Genome sequencing projects have revealed thousands of genes of unknown function. For budding yeast, large-scale gene deletion analysis has shown that over 80% of the ~6,200 predicted or known yeast genes are not required for viability - this remarkable result means that many genes and pathways in eukaryotic cells must be functionally redundant or buffered from phenotypic consequences following genetic perturbation. To address this problem, our collaborative yeast group in Toronto - led by Charlie Boone's group - has developed an automated method for systematic construction of double mutants. We call this approach synthetic genetic array or SGA analysis - the inviability or compromised growth of double mutant meiotic progeny identifies functional relationships between genes.

The basic method is diagrammed below and our proof of principle study with screens using several genes with roles in cell polarity or DNA repair generated a network of 291 interactions involving 204 genes (see network figure below). The Boone, Andrews and Tyers' labs are now systematically applying this approach to produce a gene interaction map in which each gene is assigned a function based on its position in the global network. We are also working with colleagues in Toronto to integrate information derived from DNA microarray experiments and systematic proteomics approaches with our genetic interaction map. We are currently expanding our SGA platform to other types of genetic interactions. For example, we can now efficiently introduce any plasmid of interest into the yeast deletion array enabling us to extend the application of SGA analysis to examine synthetic dosage lethality (SDL). Functional genomics approaches are currently being applied to specific projects in the lab (see people of details) and also to a larger effort to map genetic networks controlling cell cycle progression and cell polarity in yeast.

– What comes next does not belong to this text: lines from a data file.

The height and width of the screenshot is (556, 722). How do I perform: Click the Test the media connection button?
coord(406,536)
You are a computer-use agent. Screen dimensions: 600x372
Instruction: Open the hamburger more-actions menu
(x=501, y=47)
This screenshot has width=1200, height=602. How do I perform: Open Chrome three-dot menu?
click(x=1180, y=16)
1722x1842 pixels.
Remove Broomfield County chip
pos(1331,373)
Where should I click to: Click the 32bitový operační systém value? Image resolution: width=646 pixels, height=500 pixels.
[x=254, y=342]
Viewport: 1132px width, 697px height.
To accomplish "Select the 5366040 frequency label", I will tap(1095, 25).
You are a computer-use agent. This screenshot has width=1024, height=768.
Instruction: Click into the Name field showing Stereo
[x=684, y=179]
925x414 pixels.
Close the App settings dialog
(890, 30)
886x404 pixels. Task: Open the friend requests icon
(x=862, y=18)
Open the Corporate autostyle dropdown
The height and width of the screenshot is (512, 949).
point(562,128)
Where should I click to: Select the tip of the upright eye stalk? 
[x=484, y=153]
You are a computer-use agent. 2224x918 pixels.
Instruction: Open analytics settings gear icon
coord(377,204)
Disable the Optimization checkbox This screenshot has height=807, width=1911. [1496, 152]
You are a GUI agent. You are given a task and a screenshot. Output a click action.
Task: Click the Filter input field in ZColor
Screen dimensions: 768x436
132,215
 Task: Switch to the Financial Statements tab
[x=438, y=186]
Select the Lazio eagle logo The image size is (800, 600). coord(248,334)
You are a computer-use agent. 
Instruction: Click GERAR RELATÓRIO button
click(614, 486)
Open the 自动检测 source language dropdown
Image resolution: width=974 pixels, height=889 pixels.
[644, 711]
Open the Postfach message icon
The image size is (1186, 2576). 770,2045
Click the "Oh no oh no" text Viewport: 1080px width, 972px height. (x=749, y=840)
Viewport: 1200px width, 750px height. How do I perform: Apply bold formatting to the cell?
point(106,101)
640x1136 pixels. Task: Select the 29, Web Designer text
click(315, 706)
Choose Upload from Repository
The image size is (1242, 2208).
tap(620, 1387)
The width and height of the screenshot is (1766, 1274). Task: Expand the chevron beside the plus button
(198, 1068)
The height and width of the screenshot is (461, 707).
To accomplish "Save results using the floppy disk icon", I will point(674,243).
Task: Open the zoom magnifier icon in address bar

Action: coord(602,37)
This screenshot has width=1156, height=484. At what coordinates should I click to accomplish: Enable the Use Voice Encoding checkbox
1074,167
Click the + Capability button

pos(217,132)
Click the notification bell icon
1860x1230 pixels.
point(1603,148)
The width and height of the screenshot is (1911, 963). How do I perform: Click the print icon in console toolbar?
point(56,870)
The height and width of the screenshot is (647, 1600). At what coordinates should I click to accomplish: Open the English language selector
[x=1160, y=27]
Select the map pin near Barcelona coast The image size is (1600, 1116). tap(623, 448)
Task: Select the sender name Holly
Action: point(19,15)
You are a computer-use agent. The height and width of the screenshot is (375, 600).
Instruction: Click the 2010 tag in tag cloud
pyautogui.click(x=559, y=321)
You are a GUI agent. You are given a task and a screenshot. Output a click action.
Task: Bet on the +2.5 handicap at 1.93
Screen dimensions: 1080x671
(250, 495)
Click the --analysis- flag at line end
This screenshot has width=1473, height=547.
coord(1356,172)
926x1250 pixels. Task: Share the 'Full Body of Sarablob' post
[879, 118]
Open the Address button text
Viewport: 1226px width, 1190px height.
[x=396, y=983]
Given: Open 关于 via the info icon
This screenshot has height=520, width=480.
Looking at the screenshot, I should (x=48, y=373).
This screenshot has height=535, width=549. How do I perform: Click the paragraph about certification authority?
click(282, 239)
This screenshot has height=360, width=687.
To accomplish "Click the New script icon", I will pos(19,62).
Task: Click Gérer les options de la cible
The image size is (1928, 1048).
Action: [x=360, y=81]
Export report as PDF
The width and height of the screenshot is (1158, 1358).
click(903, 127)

Synthetic Genetic Array methodology for the construction of double mutant meiotic progeny and synthetic lethal analysis.

First, a MATa strain carrying a query mutation (bni1D in this example) linked to a dominant selectable marker, such as the nourseothricin-resistance marker natMX that confers resistance to the antibiotic nourseothricin, and an MFA1pr-HIS3 reporter, is crossed to an ordered array of MATa viable yeast deletion mutants, each carrying a gene deletion mutation linked to a kanamycin-resistant marker (kanMX). Growth of resultant heterozygous diploids is selected for on medium containing nourseothricin and kanamycin. Second, the heterozygous diploids are transferred to medium with reduced levels of carbon and nitrogen to induce sporulation and the formation of haploid meiotic spore progeny. Third, spores are transferred to synthetic medium lacking histidine, which allows for selective germination of MATa meiotic progeny because these cells express the MFA1pr-HIS3 reporter specifically. Finally, the MATa meiotic progeny are transferred to medium that contains both nourseothricin and kanamycin, which then selects for growth of double mutant meiotic progeny. Within budding yeast cells or spores, the gene deletions are represented as filled circles, whereas the wild-type gene is represented as an open circle.